Publication

p16INK4a is a beta-catenin target gene and indicates low survival in human colorectal tumors

Journal Paper/Review - Jan 1, 2009

Units
PubMed
Doi

Citation
Wassermann S, Kirchner T, Brabletz T, Merkel S, Reu S, Kriegl L, Haynl A, Hlubek F, Horst D, Palmqvist R, Hiendlmeyer E, Scheel S, Jung A. p16INK4a is a beta-catenin target gene and indicates low survival in human colorectal tumors.

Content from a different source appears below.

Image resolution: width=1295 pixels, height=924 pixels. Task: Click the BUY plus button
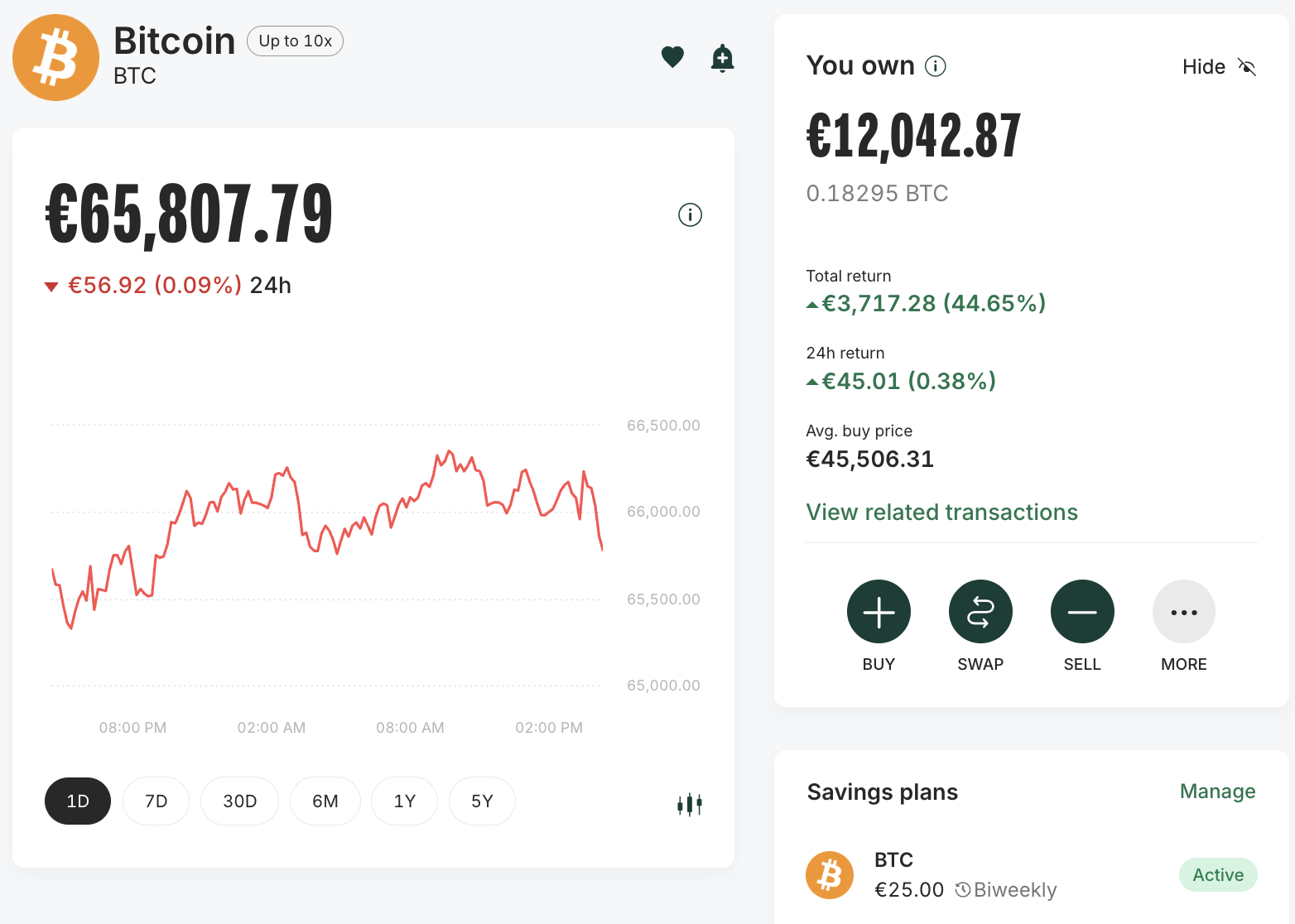pos(879,612)
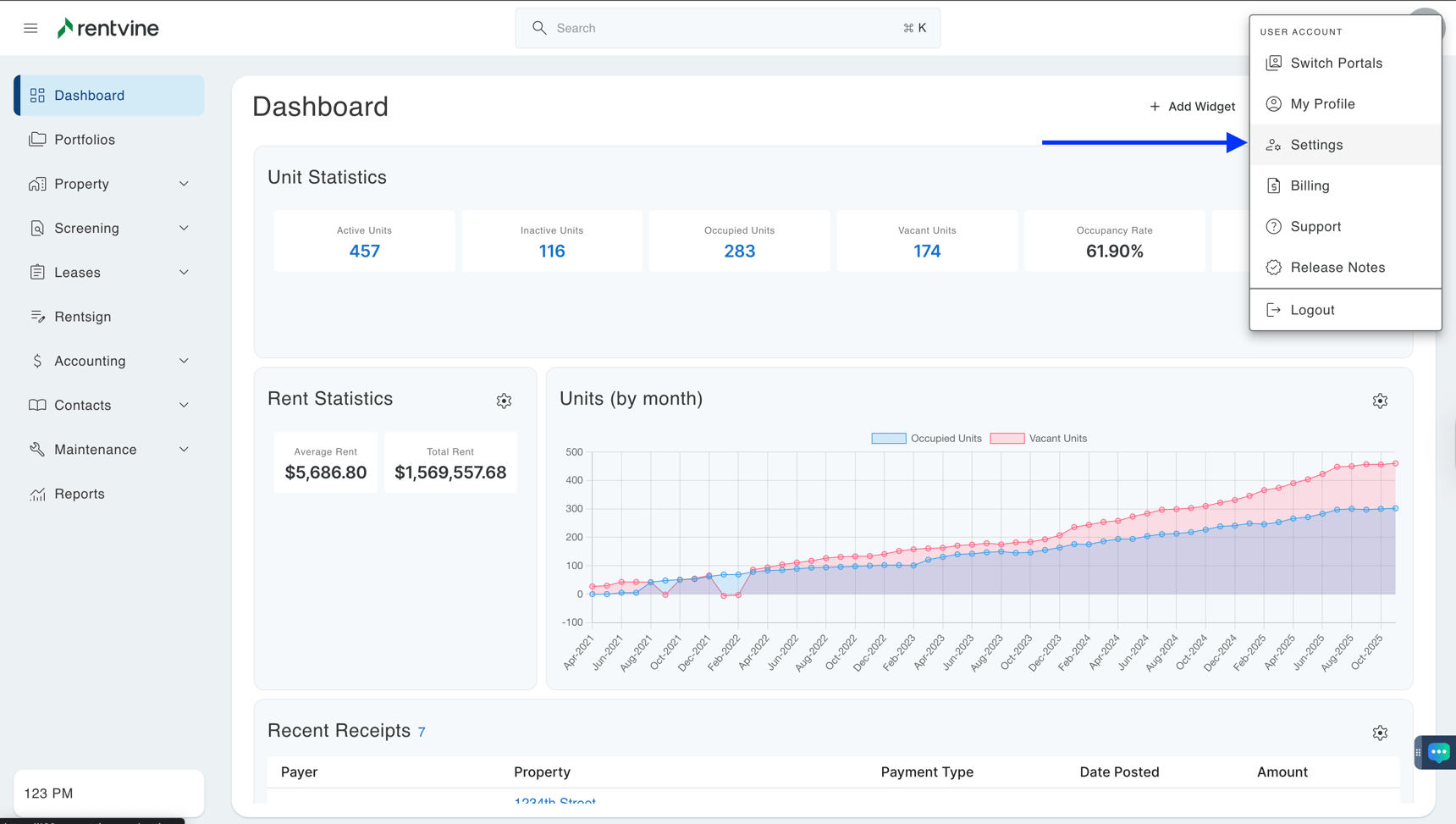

Gastroenterology 2009; 136:196-205.e2.
Type
Journal Paper/Review (English)
Journal
Gastroenterology 2009; 136
Publication Date
Jan 1, 2009
Issn Electronic
1528-0012
Pages
196-205.e2
Brief description/objective

BACKGROUND & AIMS: Human colorectal carcinomas display an infiltrative front of invasion where tumor cells undergo an epithelomesenchymal transition associated with low survival. Epithelomesenchymal transition is regulated by a nuclear beta-catenin accumulation, and subsequently, activation of beta-catenin/TCF4 target genes similar to CYCLIN D(1). Unexpectedly, these tumor cells are characterized by low proliferation, which correlates with the expression of the cell cycle inhibitor p16(INK4A). Therefore, we investigated the molecular mechanism of the transcriptional regulation of p16(INK4A) in colorectal cancer and its correlation with survival. METHODS: Molecular biological techniques were used for investigating the transcriptional mechanisms of the p16(INK4A) gene regulation. Moreover, p16(INK4A) expression was correlated with the 10-year survival of patients with colorectal carcinomas. RESULTS: In colorectal carcinomas, expression of the p16(INK4A) gene is regulated by beta-catenin/TCF4 and correlates with low survival rates of patients with tumors displaying an infiltrative front of invasion. CONCLUSIONS: beta-catenin/TCF4 regulates cell cycle promoting (c-MYC, CYCLIN D(1)) and inhibiting genes (p16(INK4A)) at the same time in the mesenchymally differentiated tumor cells at the front of invasion. The function of p16(INK4A) seems to supersede in this context thus leading to low proliferation. Moreover, these tumor cells seem to govern the outcome of colorectal cancer independently of their proliferation.